The Wall Street Journal reports that a dozen large retailers with shrinking revenue or high debt have filed for bankruptcy so far this year. That’s as many did in the entirety of 2021, and more than double the total for 2022, making this the most active year since the onset of the pandemic, according to BDO, which keeps track of retail bankruptcies for its semiannual reports.

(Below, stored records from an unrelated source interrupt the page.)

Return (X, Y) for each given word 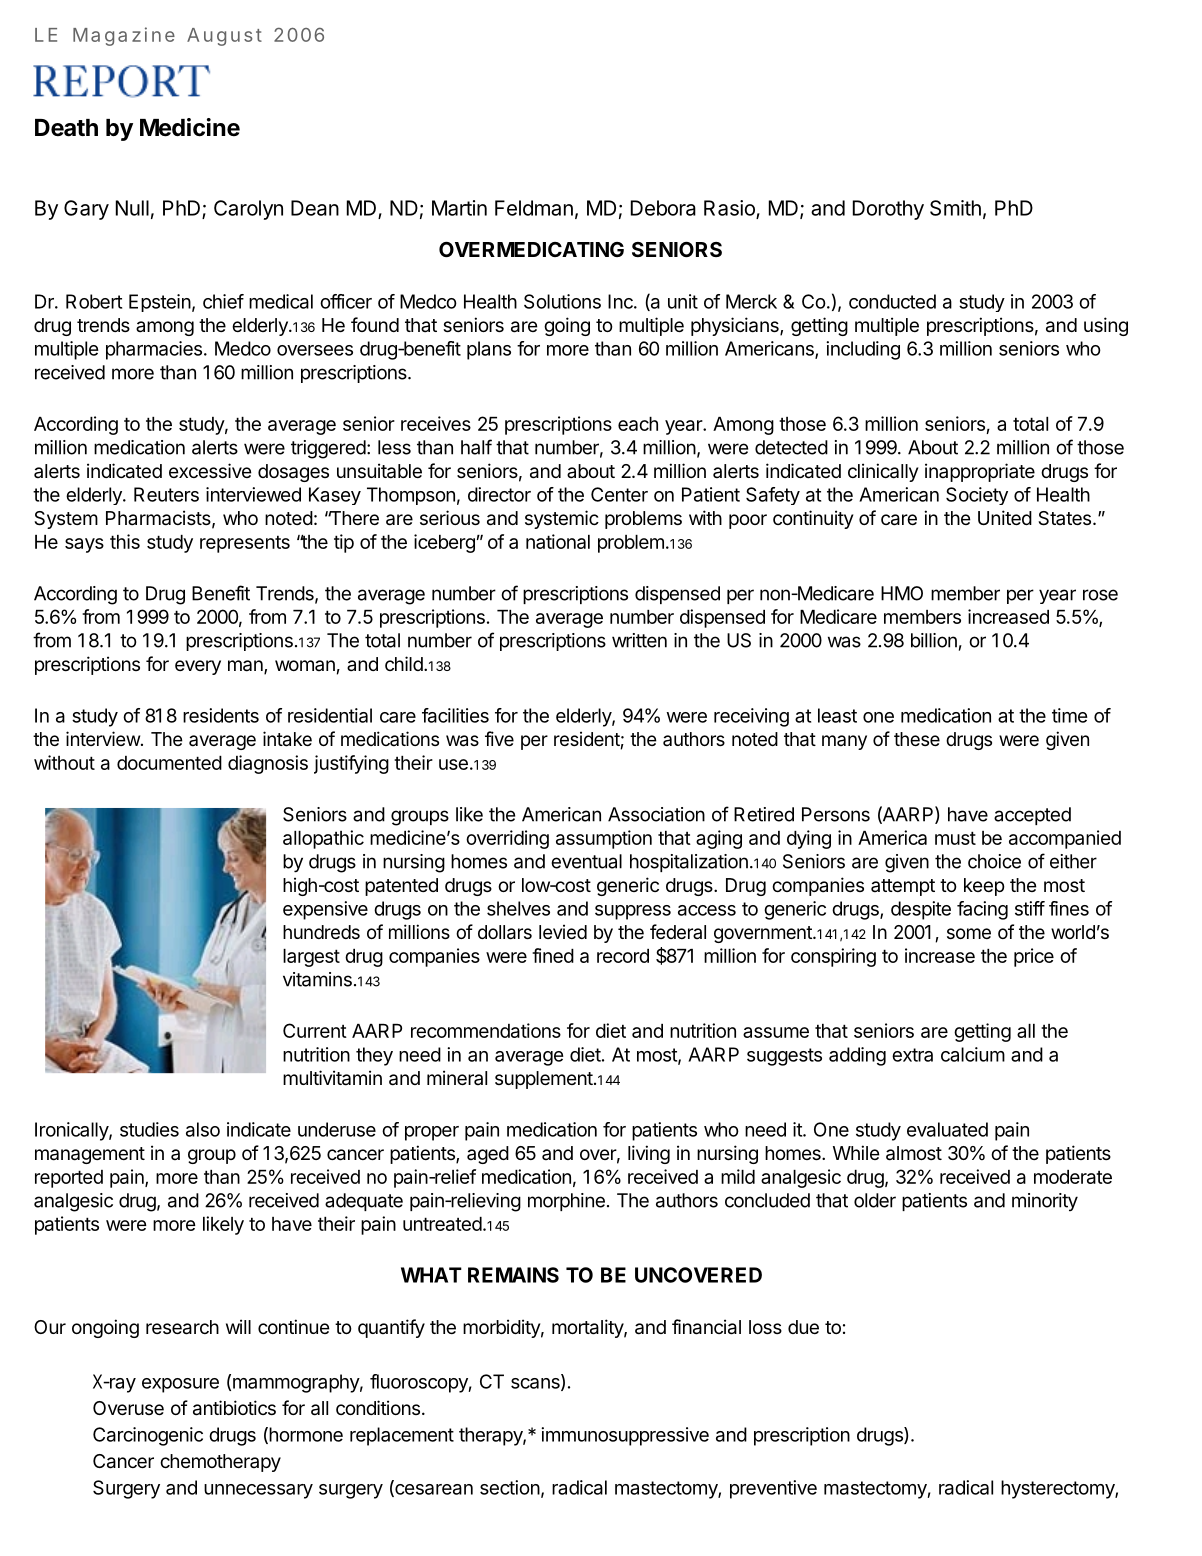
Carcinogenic (148, 1436)
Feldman (534, 208)
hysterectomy (1058, 1489)
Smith (955, 208)
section (510, 1487)
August (224, 37)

Discount home-goods chain Christmas Tree Shops, its former parent Bed Bath & Beyond and wedding-gown supplier David’s Bridal have filed for chapter 11 over the past several weeks, hurt by wage and price pressures and changing consumer preferences.

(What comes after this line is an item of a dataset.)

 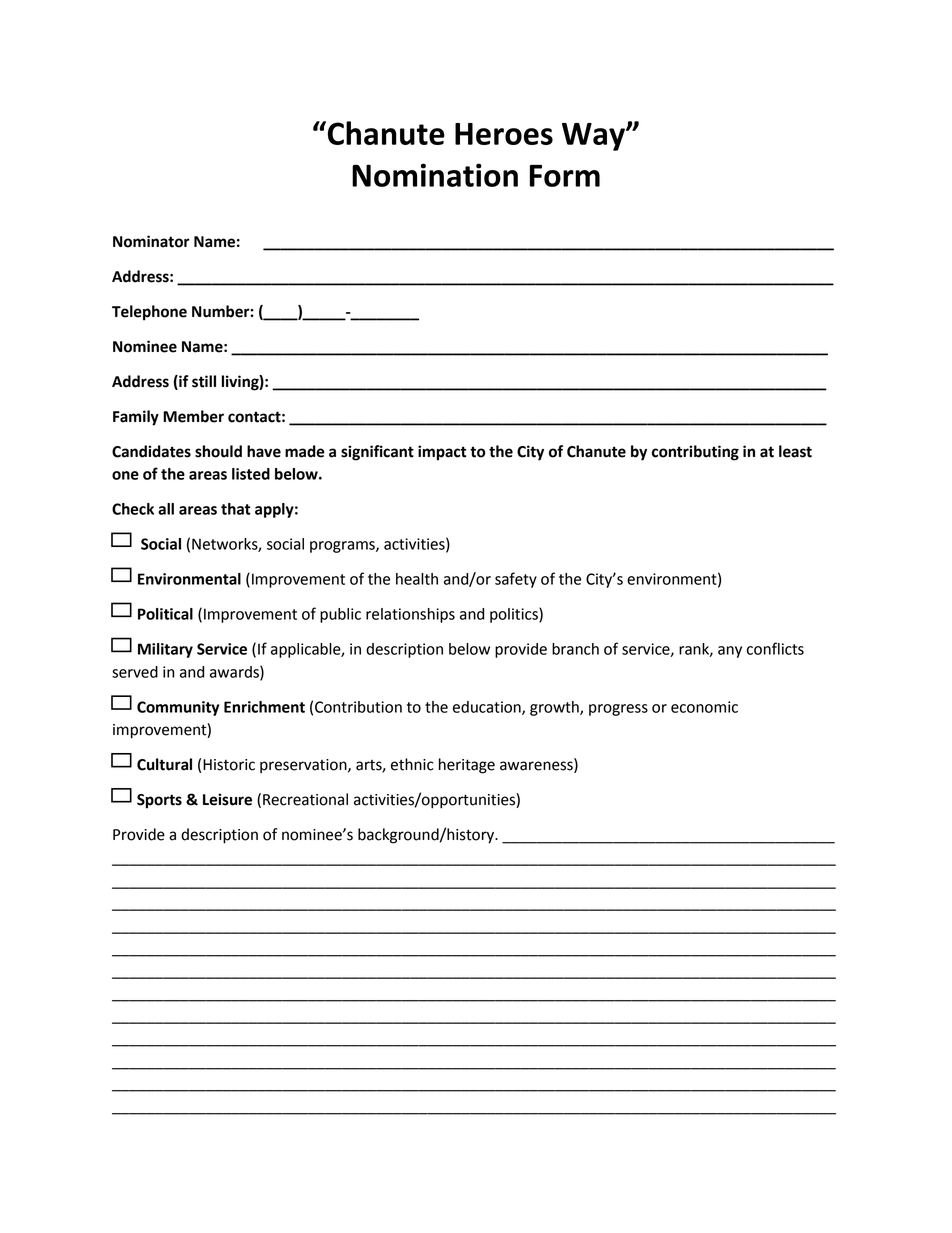 I want to click on Telephone, so click(x=149, y=313).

Read more: Bed Bath & Beyond Liquidates Business
More bankruptcy filings or rescue deals are expected among retailers on weak financial footing, especially companies that rely on discretionary spending.
Retail earnings have broadly fallen amid a change in attitude among consumers who had to cut back spending on discretionary items to cover the rising costs for essential items such as food, gas and housing. A glut of inventory also forced companies to resort to big markdowns.
Strong consumer spending and readily available financing during the pandemic years helped struggling retailers to stay afloat, but high inflation and the tightening lending market are now pushing them into bankruptcy, said Ivan Friedman, president and chief executive of retail consulting firm RCS Real Estate Advisors.
“These companies that are filing now for chapter 11 should have filed a year ago, except business got better for a little while. But that didn’t save them,” Friedman said.